My barcodes are real and scannable. I gave them size, form and color. They are designed to look like a signature motif or trademark in a contemporary visual sense, thus taking on the same value as those barcodes affixed on everyday products. My use of a real life ‘symbology’ as an ironic expression of art is reflected in the way I present the image. As an essential and factual image, my barcode presents a field of interacting colors that provokes the eye into optical bafflement. It has a style of abstraction in which lines, forms, color and space are organized in such a way as to incite a full retinal assault.
Although the barcode image may seem to have visual primacy over the texts in the picture, it is important to note that the symbology is always generated by a text. In reality this is a binary opposition of what came first. The text generates the linear symbology, but during the scanning process the barcode symbology generates the text. In this tug of war, a ‘violent hierarchy’ ensues to set up the notion of superiority of one side over the other. It’s a situation that I hope is of interest to the viewer.

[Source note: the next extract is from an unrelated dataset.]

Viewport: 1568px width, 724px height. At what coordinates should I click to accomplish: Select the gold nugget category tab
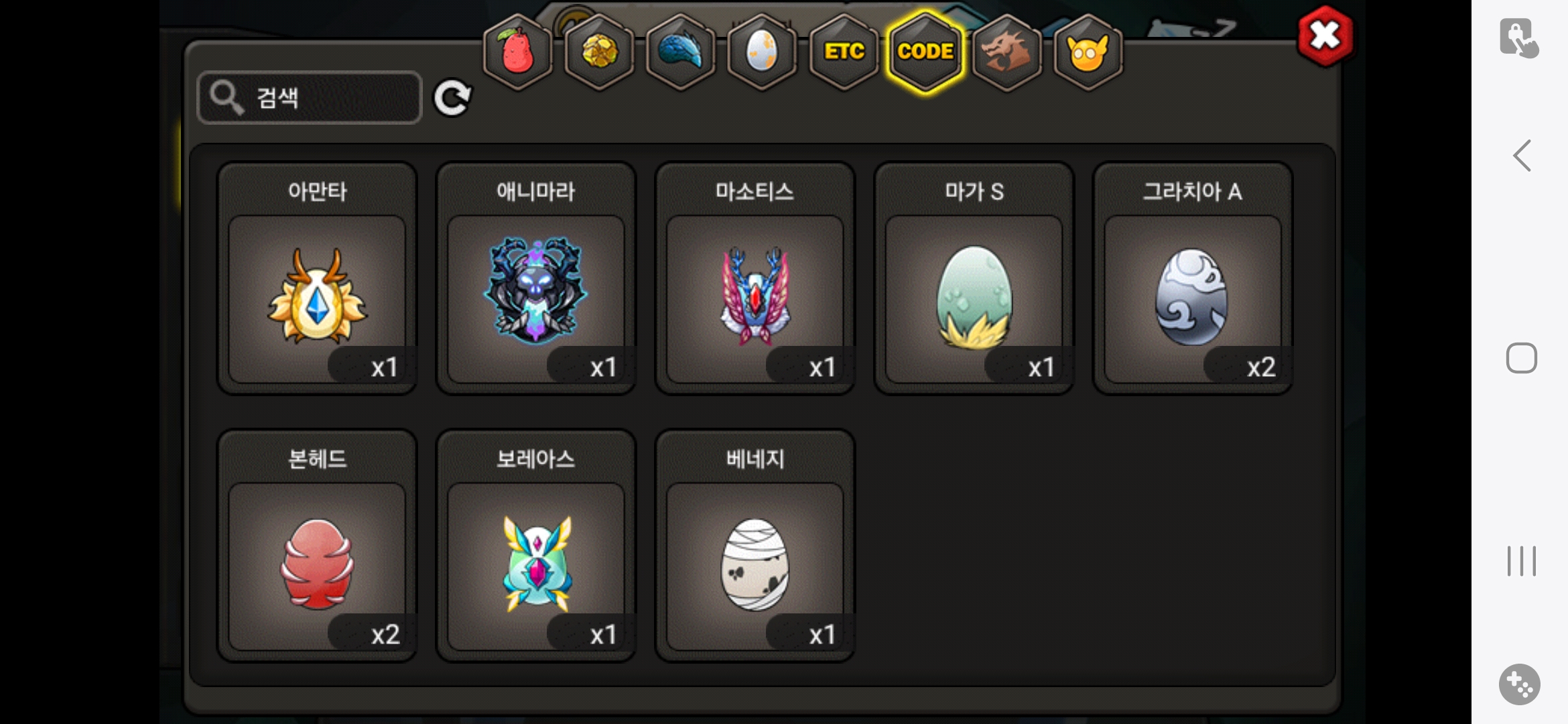point(599,52)
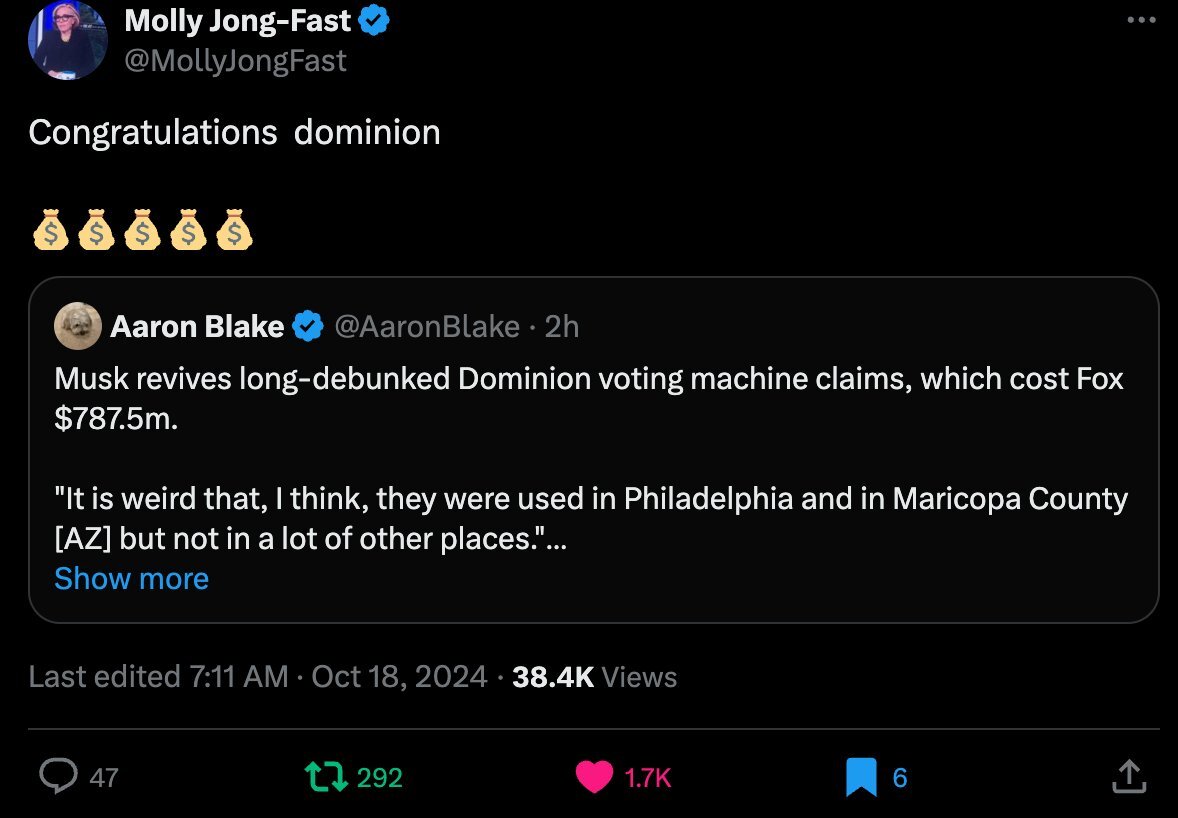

The texts displayed at top-right in the picture are two sets of acronyms: WYSIWYS and WYSIWYG. They represent two phrases—‘what you scan is what you see’ and ‘what you see is what you get’—I chose to highlight the irony in the hierarchical tug of war. The roman numerals at bottom-left represent the inception date of the concept.
The concept was to unleash a full retinal, emotional and intellectual outburst of ambiguity and meaning—a mind grenade of sorts.
The final irony: one can simply eschew the essay and have fun looking at the picture.